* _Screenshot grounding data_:
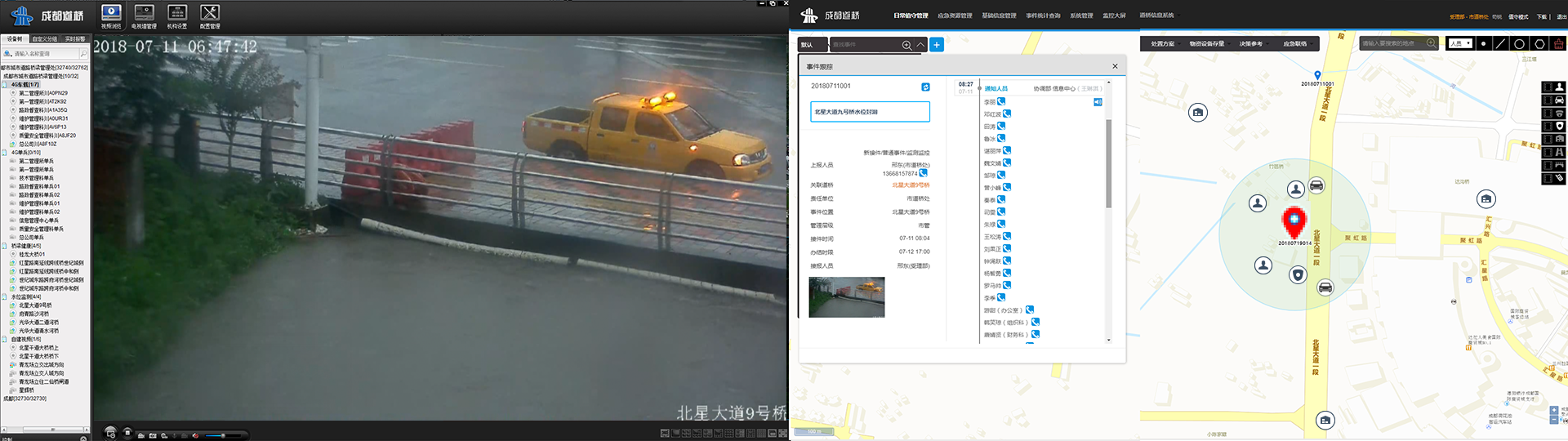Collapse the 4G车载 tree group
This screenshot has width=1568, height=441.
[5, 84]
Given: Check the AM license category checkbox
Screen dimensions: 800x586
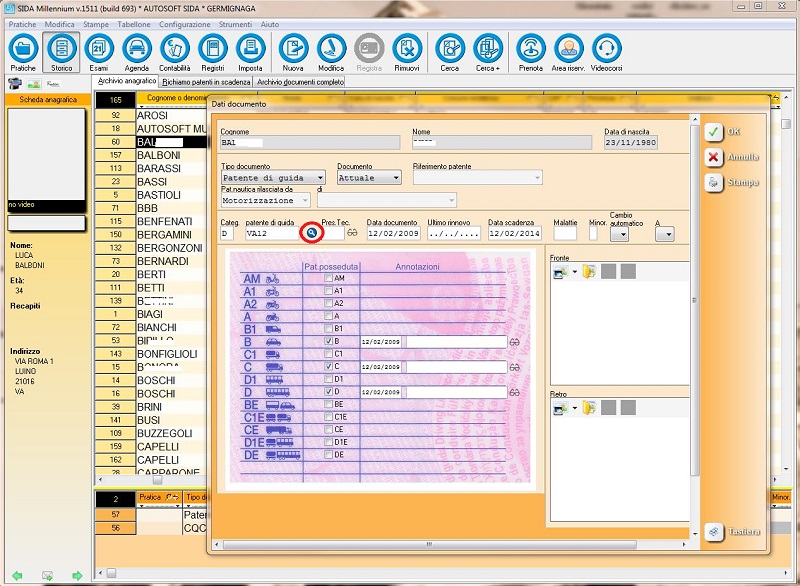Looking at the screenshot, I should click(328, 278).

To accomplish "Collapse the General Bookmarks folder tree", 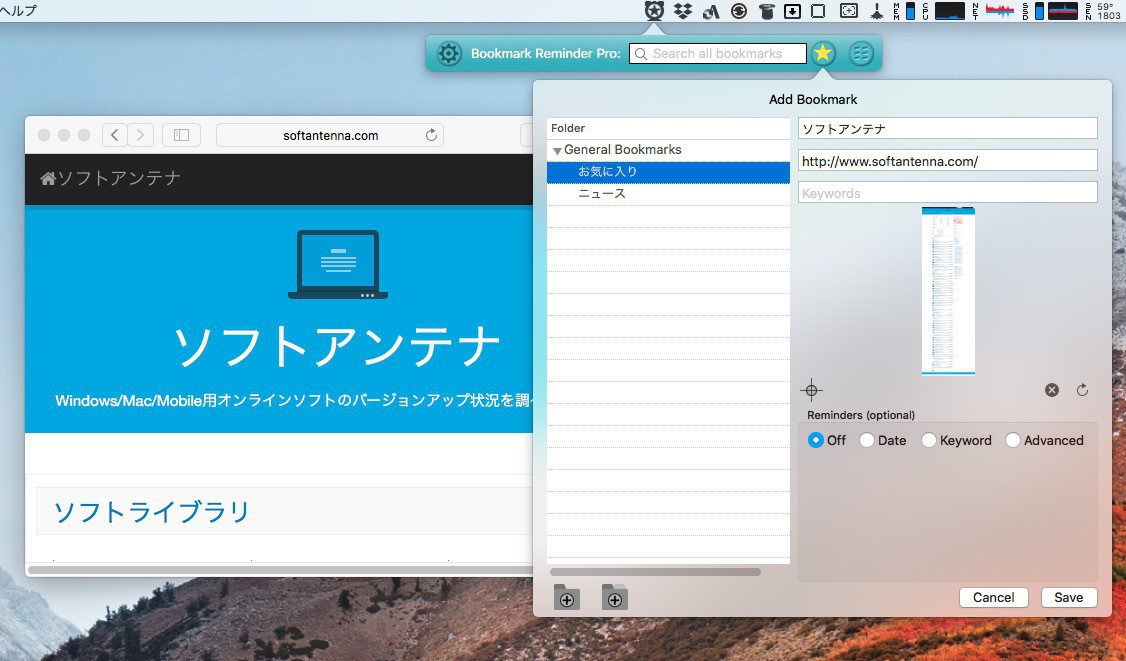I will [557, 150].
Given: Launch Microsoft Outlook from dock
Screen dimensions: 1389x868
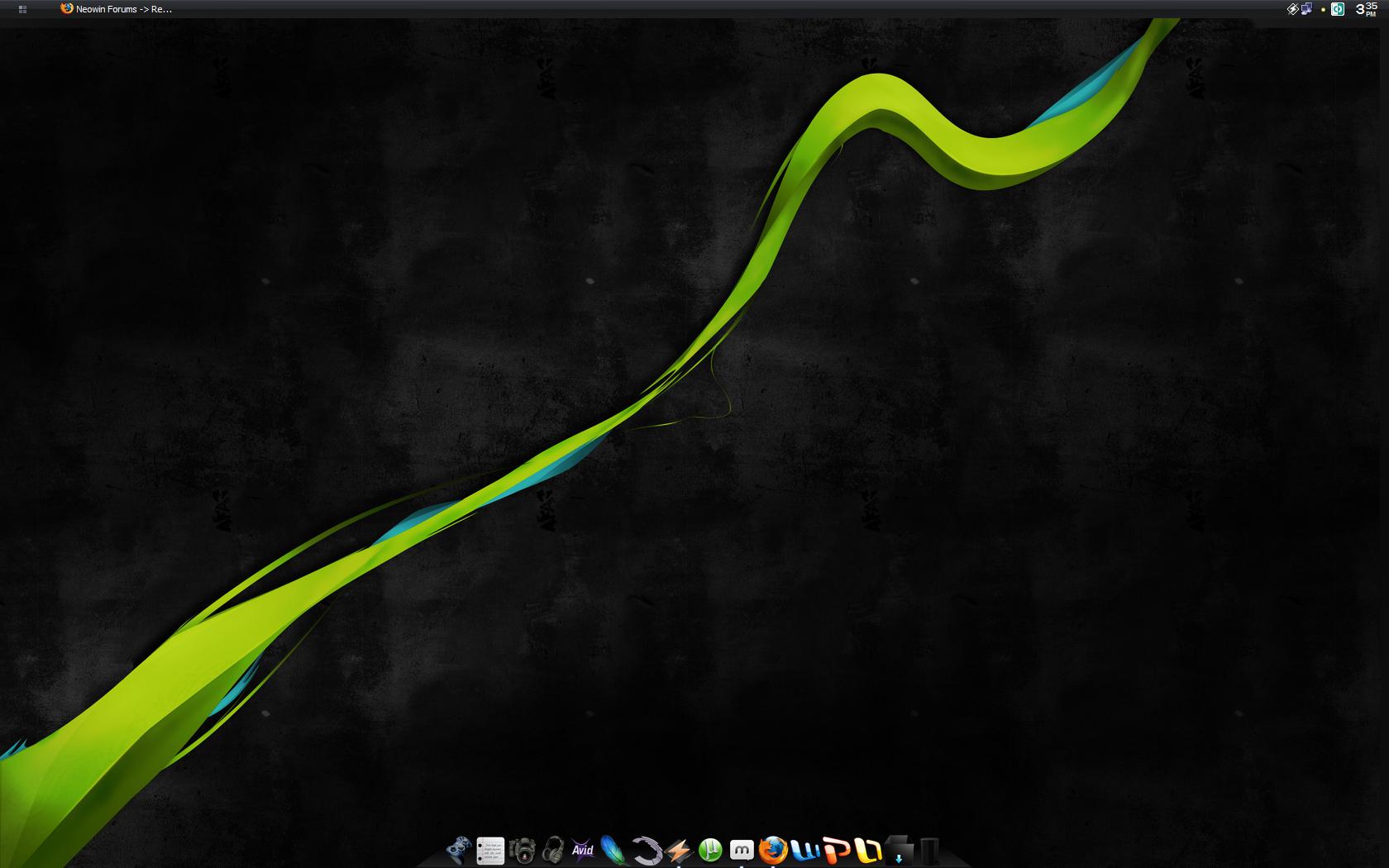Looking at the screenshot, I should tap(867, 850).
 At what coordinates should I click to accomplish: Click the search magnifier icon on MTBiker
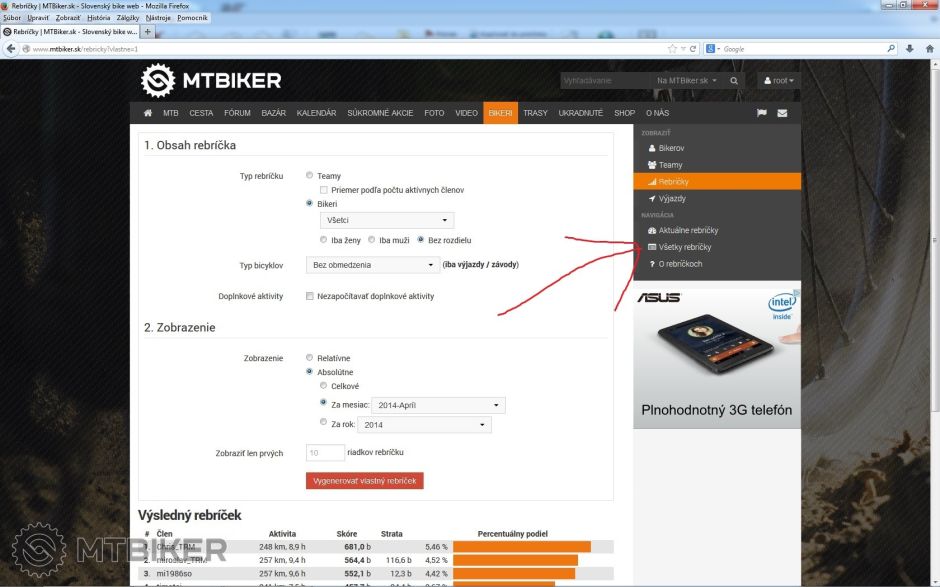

* _The problem_: Which of the lines above hold the string "Given"? Pick each of them out.

* _Response to the task_:
Given: Check the AM license category checkbox
Given: Launch Microsoft Outlook from dock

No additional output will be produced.